→ EXERCISE BRIEF: Please print nothing but the lines from the one with "You are a computer-use" to the last line of the records below, and omit pictures.

##### STUDY MATERIAL #####

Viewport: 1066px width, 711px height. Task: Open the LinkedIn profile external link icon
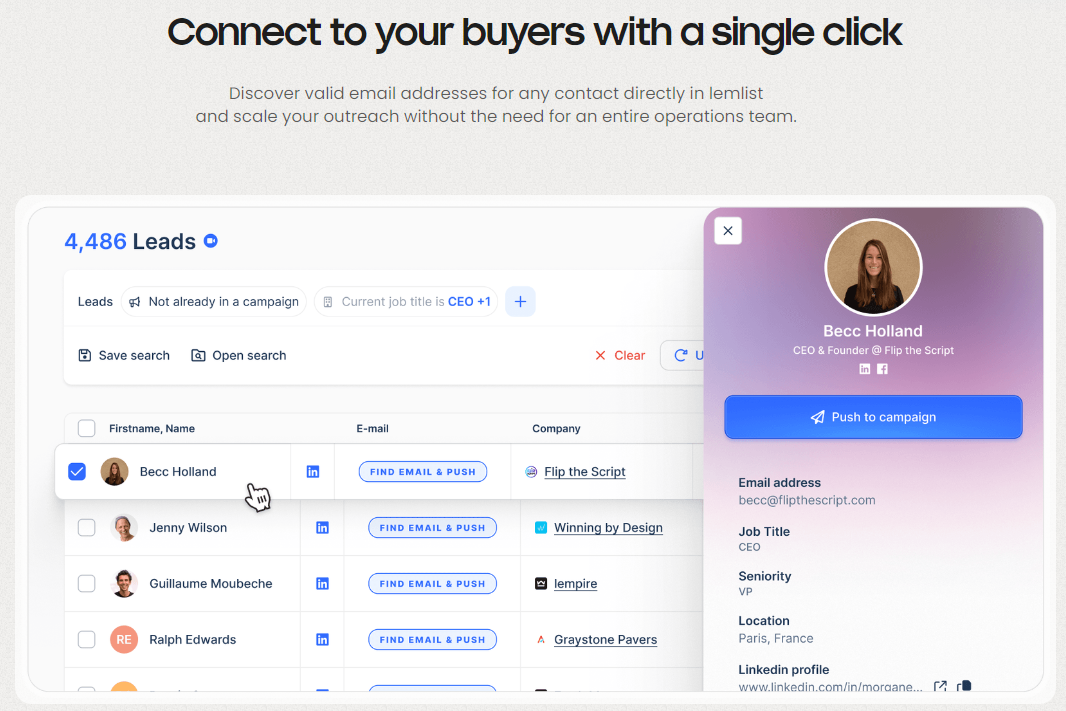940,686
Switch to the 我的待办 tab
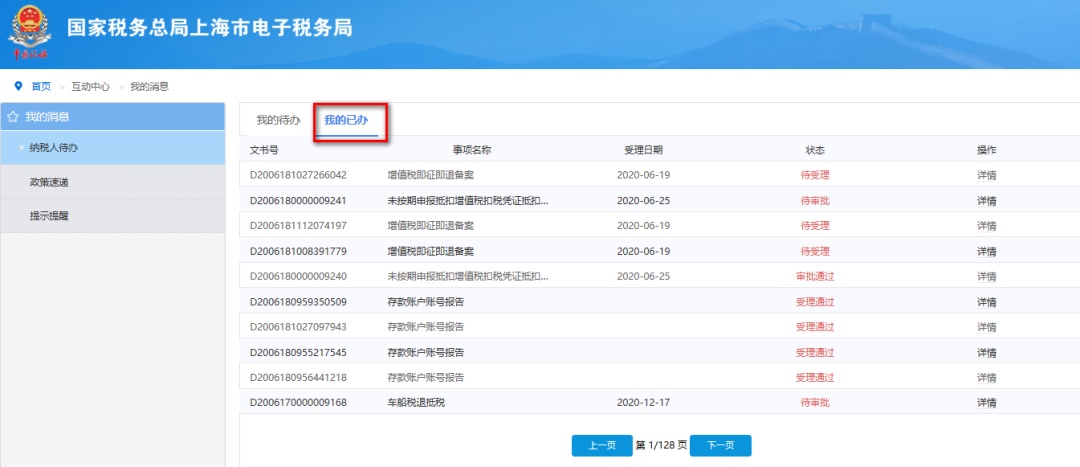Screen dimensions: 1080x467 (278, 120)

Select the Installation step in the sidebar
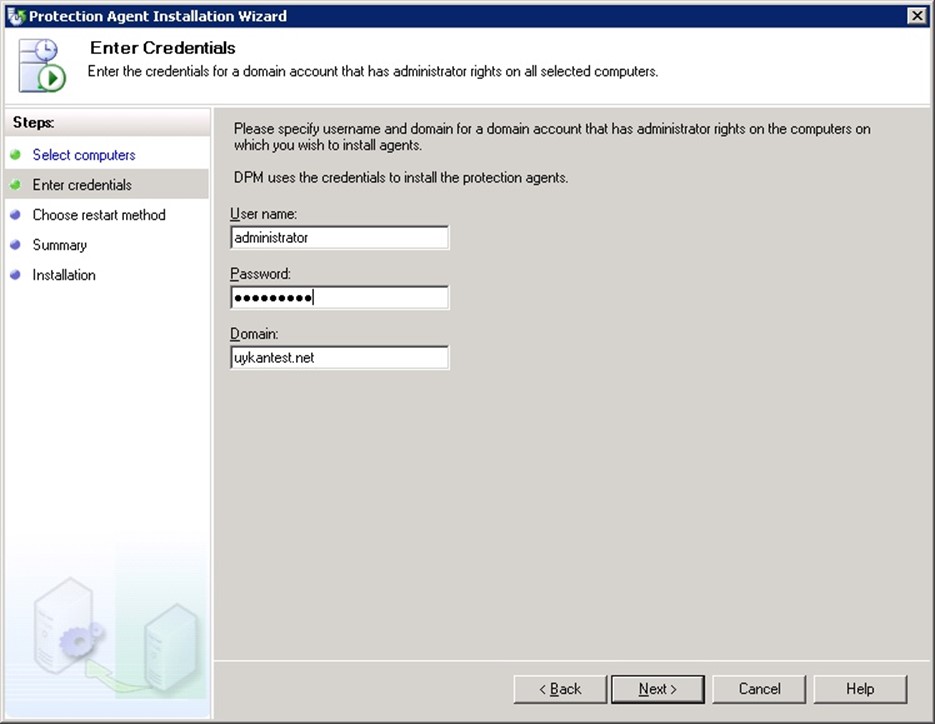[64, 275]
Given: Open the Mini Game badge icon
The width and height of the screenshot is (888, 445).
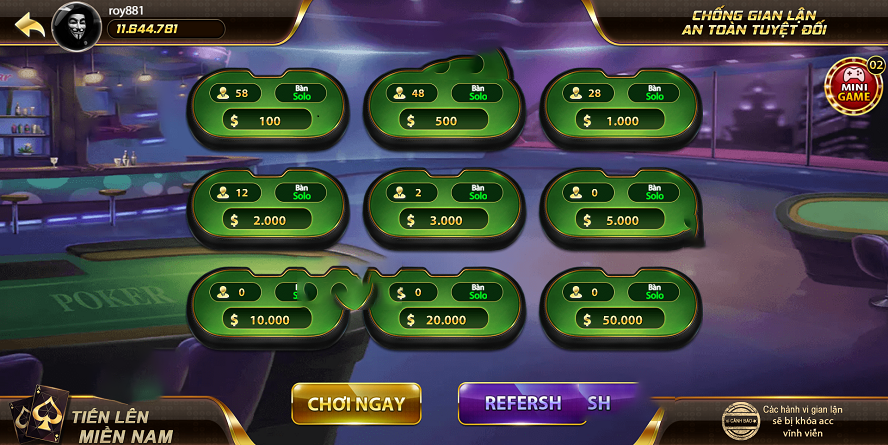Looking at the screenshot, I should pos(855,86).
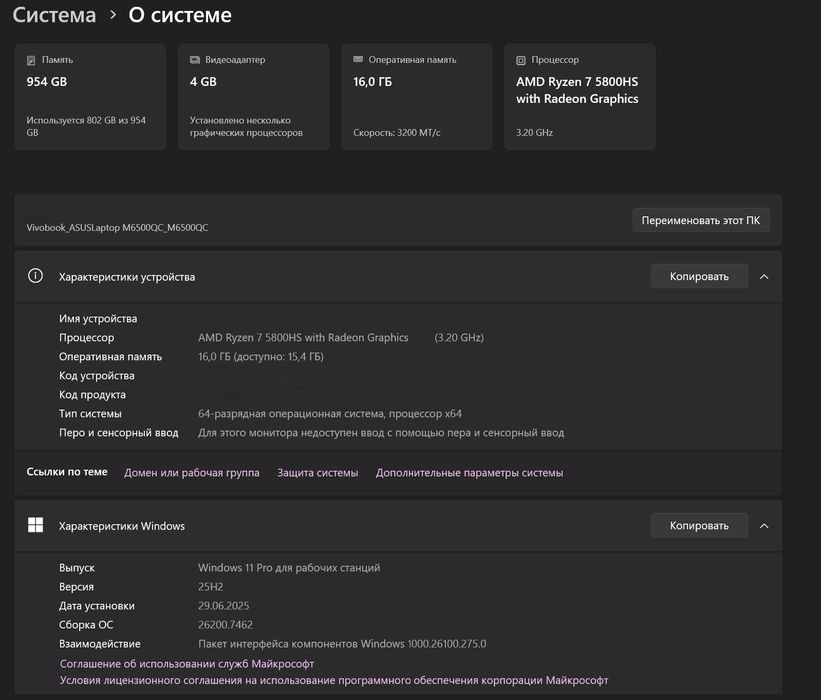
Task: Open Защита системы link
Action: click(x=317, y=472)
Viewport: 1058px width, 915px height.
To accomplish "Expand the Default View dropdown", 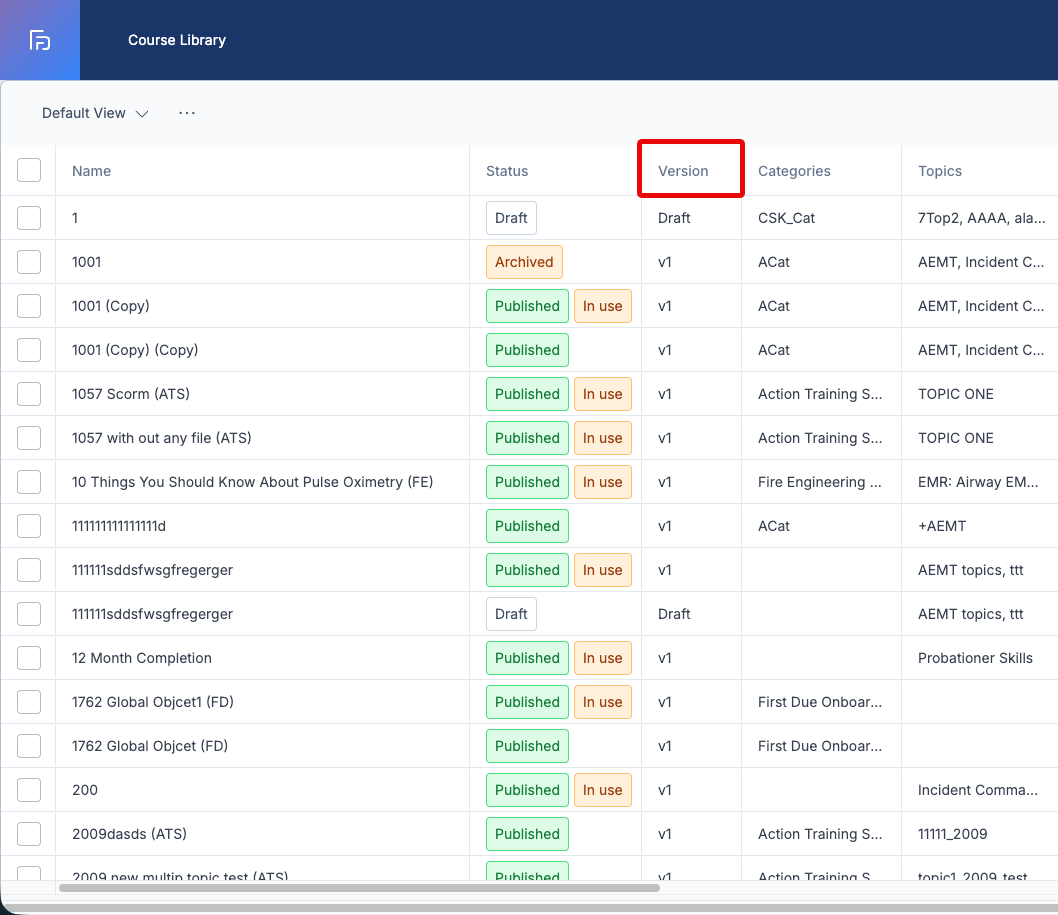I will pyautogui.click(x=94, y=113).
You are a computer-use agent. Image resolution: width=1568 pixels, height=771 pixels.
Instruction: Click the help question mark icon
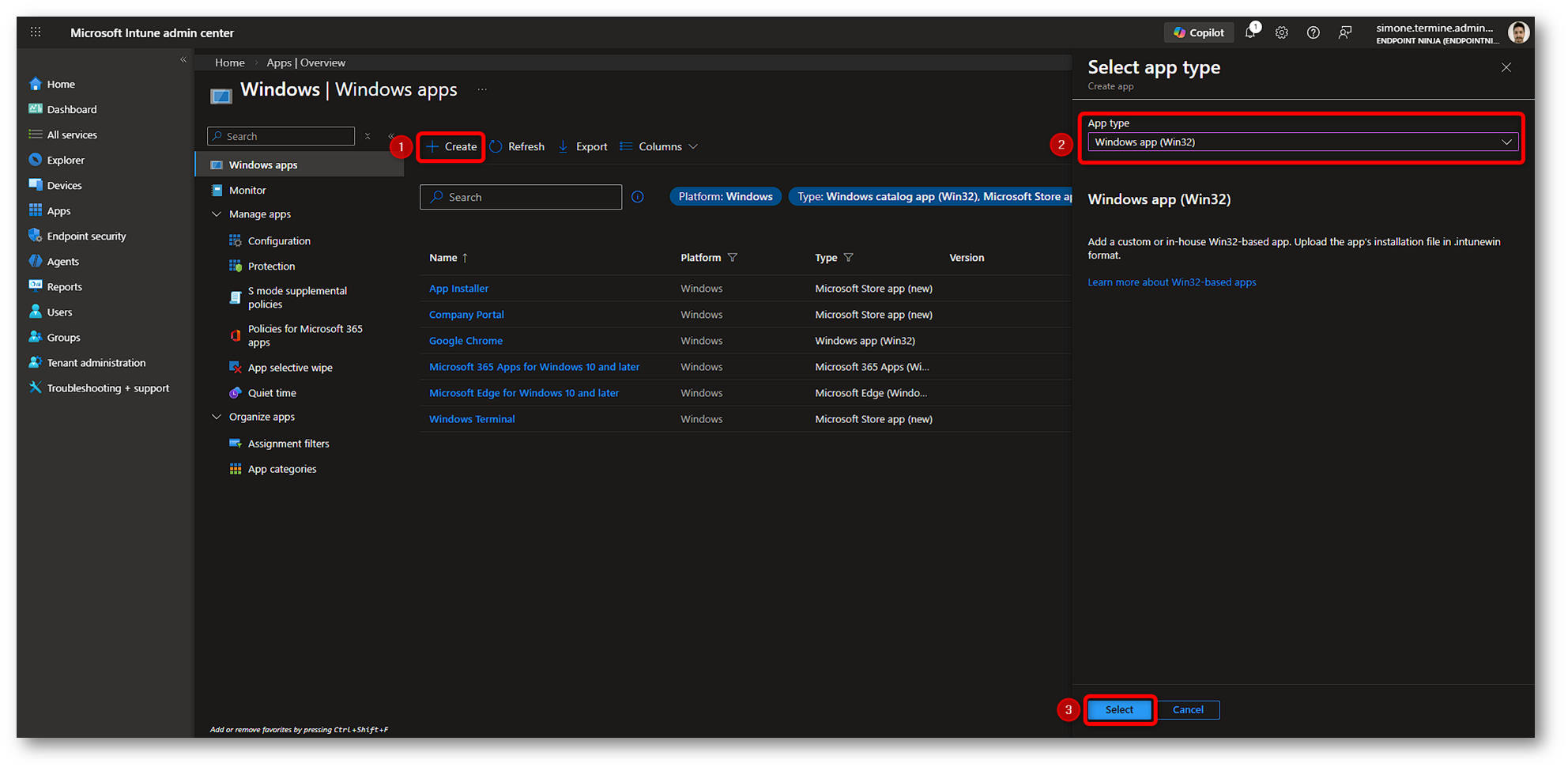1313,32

#####

→ TASK ANSWER:
You are a computer-use agent. Image resolution: width=1568 pixels, height=771 pixels.
Instruction: Click the help question mark icon
1313,32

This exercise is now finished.